_Text section_
____________
Nephite capital in the Book of Mormon

Zarahemla (/ˌzærəˈhɛmlə/) is a land in the Book of Mormon that for much of the narrative functions as the capital of the Nephites, their political and religious center. Zarahemla has been the namesake of multiple communities in the United States, has been alluded to in literature that references Mormonism, and has been portrayed in artwork depicting Book of Mormon content.

Most adherents of the Latter Day Saint movement regard the Book of Mormon as a translation of a genuinely historical text from the ancient Americas (a belief that mainstream academic archaeology does not corroborate). Some adherents have speculated about where Zarahemla would have been located or attempted to find archaeological evidence of it. Such attempts have been unsuccessful.

Zarahemla is described as being near the mouth of a prominent river which the Book of Mormon calls the Sidon River and this river is described as flowing northward into the sea. The book further describes Zarahemla as being south of the Land of Bountiful and immediately south of a "narrow neck of land" that separates the southern land (which includes Zarahemla) from a northern land. Zarahemla is described as being north of the Land of Nephi and the Land of Nephi is described as being north of the Land of First Inheritance. Narrow "strips of wilderness" are described as surrounding Zarahemla on the west, east and south of the River Sidon. The Book of Mormon claims Zarahemla has significant ore deposits full of gold, silver, and copper.
____________
_Data shown_
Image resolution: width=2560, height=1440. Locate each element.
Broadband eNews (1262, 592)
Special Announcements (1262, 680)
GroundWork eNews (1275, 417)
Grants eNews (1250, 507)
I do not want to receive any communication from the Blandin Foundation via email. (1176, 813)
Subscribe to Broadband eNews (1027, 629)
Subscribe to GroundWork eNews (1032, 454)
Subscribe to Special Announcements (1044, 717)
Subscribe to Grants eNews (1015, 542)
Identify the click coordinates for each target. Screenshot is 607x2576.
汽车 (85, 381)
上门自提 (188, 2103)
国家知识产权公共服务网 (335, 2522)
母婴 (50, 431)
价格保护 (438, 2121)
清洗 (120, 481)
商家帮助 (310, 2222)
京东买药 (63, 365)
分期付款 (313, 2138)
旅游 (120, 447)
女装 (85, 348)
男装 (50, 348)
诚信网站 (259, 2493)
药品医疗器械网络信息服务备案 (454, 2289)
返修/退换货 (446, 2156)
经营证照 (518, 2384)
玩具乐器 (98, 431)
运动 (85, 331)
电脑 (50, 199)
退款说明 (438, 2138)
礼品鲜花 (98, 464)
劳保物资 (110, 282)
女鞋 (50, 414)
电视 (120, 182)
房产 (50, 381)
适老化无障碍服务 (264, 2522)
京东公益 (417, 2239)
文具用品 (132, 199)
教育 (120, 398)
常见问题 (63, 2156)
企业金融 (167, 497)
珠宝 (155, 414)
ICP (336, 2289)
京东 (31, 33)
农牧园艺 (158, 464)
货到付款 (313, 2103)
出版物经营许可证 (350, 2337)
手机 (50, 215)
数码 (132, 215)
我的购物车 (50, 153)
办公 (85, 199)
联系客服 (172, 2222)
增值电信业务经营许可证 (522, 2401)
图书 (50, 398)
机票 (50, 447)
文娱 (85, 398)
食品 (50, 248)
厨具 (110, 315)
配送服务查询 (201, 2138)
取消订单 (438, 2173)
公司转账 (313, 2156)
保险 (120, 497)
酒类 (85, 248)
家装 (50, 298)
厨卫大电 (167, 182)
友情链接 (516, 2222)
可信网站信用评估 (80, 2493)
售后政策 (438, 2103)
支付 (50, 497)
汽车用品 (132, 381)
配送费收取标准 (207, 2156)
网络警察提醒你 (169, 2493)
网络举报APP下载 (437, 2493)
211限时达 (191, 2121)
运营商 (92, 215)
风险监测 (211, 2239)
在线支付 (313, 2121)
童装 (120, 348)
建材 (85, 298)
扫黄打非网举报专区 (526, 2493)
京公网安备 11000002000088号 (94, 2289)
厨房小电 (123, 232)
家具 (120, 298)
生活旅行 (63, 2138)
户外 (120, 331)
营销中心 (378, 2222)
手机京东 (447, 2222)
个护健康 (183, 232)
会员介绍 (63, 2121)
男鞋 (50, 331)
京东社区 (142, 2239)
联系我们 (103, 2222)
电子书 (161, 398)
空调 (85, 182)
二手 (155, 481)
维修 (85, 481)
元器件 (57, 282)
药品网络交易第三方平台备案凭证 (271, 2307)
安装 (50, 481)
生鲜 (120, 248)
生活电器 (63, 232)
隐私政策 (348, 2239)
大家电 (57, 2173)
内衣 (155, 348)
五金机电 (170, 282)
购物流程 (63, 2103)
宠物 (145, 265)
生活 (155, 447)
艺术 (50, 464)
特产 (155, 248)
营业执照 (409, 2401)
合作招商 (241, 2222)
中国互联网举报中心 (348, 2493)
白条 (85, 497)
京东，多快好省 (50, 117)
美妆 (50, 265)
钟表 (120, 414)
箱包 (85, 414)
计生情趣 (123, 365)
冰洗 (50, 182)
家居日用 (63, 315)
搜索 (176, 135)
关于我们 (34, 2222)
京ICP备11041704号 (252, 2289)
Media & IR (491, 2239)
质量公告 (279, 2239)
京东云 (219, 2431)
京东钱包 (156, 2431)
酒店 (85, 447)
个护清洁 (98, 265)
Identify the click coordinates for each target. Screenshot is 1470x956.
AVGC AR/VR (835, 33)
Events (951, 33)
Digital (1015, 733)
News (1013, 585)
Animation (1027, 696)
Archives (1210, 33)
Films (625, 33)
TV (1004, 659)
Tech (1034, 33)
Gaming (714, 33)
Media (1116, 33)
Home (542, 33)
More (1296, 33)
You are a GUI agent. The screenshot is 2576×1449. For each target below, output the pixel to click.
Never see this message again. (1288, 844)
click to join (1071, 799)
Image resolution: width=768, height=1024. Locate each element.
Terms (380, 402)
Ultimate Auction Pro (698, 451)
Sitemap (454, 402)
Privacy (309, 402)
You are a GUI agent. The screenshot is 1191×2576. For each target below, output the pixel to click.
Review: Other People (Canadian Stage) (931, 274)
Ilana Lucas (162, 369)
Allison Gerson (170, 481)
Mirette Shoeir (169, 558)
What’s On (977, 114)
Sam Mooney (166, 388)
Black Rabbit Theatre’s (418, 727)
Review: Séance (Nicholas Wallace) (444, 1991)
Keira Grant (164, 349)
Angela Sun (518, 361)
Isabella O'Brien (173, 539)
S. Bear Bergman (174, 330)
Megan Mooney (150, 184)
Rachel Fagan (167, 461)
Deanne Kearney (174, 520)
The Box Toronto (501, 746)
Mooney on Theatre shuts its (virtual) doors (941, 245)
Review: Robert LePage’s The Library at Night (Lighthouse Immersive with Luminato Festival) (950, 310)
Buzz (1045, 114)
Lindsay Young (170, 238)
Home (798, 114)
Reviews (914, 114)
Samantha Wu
____________
_Your tasks_
A - According to the text about Zarahemla, in which direction does the Sidon River flow?
B - Pick up the text about Zarahemla right after its final sentence and keep writing.
The listing has no connection to the text about Zarahemla.

_Results_
A - Northward into the sea.

B -
== Background ==

The Book of Mormon, published in 1830, is one of the central scriptures of Mormonism, also called the Latter Day Saint movement. Founder Joseph Smith said that an angel of the Christian God directed him to uncover metal plates inscribed with the history of a Christian people in the ancient Americas and that by miraculous means he translated them, producing the Book of Mormon. Most in the Latter Day Saint movement regard the Book of Mormon as being genuinely ancient and historical. Mainstream academic archaeology considers Book of Mormon historicity implausible and unproven.

== Setting ==
In the Book of Mormon, the "land of Zarahemla" is populated by the "people of Zarahemla", so called for Zarahemla, their ruler at the time of the Nephites' encounter with them. (Note: Readers have often called this people the "Mulekites", after the name of Zarahemla's ancestor, though the term is not original to the Book of Mormon.) Zarahemla is identified as a descendant of Mulek, who according to the Book of Mormon is a son of the biblical king Zedekiah. (Note: Mulek himself is an extrabiblical figure.) 350 years earlier, around the same time as the Nephites' ancestor Lehi's flight from Jerusalem, Mulek had led a group from Jerusalem, guided by God, to the same new continent as the Nephites.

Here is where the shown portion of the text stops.